June 08, 2011

On the Need for a Crowd in Social Software

This is cross posted from EnThinnai Blog. Please post your comment at the original location. Thanks.


As part of his "5 Myths of Social Software", Jon Mell dispels a myth that one needs "lots of people for social tools to be a success." He points to this famous diagram by Chris Rasmussen Chris Rasmussen wiki-email and his own positive personal experience at a three person startup to conclude that "placing social tools in the context of their existing workflows (like email) and targeting identified business problems (even if they initially involve small groups) is far more successful than trying to get large numbers of young people using Facebook-like tools for the sake of it."

This is a very critical point, especially since "Network Effect" is often erroneously invoked to suggest that a large social network, ipsofacto, is very critical for its success.

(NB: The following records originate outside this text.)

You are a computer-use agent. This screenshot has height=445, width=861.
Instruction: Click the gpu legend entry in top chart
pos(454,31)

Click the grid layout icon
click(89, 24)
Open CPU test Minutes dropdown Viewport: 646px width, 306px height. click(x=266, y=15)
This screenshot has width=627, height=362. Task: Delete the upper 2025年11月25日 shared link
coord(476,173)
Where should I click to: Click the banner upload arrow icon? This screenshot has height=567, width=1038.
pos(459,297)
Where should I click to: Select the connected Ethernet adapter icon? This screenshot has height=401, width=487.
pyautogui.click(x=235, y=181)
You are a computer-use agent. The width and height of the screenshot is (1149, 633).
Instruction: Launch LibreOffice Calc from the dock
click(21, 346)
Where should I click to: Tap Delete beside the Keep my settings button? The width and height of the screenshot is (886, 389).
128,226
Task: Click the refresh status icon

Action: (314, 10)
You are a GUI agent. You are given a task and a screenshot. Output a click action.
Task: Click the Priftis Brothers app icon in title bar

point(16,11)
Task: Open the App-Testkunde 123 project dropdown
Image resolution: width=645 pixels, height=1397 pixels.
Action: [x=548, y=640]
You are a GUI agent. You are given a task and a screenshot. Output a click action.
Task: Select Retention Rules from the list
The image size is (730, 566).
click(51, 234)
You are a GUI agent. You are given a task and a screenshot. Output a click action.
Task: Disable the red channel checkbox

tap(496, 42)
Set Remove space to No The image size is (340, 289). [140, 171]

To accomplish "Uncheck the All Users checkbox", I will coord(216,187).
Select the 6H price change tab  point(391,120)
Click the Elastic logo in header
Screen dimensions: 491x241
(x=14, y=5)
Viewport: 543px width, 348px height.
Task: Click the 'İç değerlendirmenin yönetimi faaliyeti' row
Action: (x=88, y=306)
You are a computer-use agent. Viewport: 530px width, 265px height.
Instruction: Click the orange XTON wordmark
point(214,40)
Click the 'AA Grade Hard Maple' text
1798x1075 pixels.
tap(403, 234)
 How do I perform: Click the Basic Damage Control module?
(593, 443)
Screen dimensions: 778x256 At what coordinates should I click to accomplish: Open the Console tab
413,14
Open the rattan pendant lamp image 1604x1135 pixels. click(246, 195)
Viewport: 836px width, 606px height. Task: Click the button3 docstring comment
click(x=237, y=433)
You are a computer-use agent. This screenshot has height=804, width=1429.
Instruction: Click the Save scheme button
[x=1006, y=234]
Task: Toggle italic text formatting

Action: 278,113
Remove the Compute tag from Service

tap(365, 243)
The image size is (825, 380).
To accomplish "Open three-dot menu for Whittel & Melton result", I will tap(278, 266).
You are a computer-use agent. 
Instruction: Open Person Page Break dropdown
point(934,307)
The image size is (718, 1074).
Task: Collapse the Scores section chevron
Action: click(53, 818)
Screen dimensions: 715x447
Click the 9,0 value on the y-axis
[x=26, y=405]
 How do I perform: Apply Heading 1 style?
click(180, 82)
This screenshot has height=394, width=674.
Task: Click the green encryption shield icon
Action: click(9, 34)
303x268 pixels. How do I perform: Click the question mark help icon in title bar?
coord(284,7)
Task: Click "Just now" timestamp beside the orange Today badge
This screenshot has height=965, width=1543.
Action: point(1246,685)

But at the same time, social tools should facilitate innovators and early adopters to evangelize to the rest of the organization. Many tools do not allow for this. Take the case of Google Wave. In my opinion it is a great social software offering many features and capabilities. But my colleagues couldn't be part of a single wave without committing to it fully. They can not wade into it - they have to fully submerge. It would have been nice if Wave allowed me to invite a colleague into a wave and experience it. To illustrate this point further consider the case where the colleague is an employee of a partner company. Shouldn't she be able to use the social software as it pertains to the project at hand. Federation between companies is not the answer. What if that company has not deployed social software? What if they are using a different version?

So the bottom line is social software must allow for "guests" before they become full fledged users. Of course for this to happen, the software must allow for browser based access and allow third party authentication tools like OpenID/OAuth.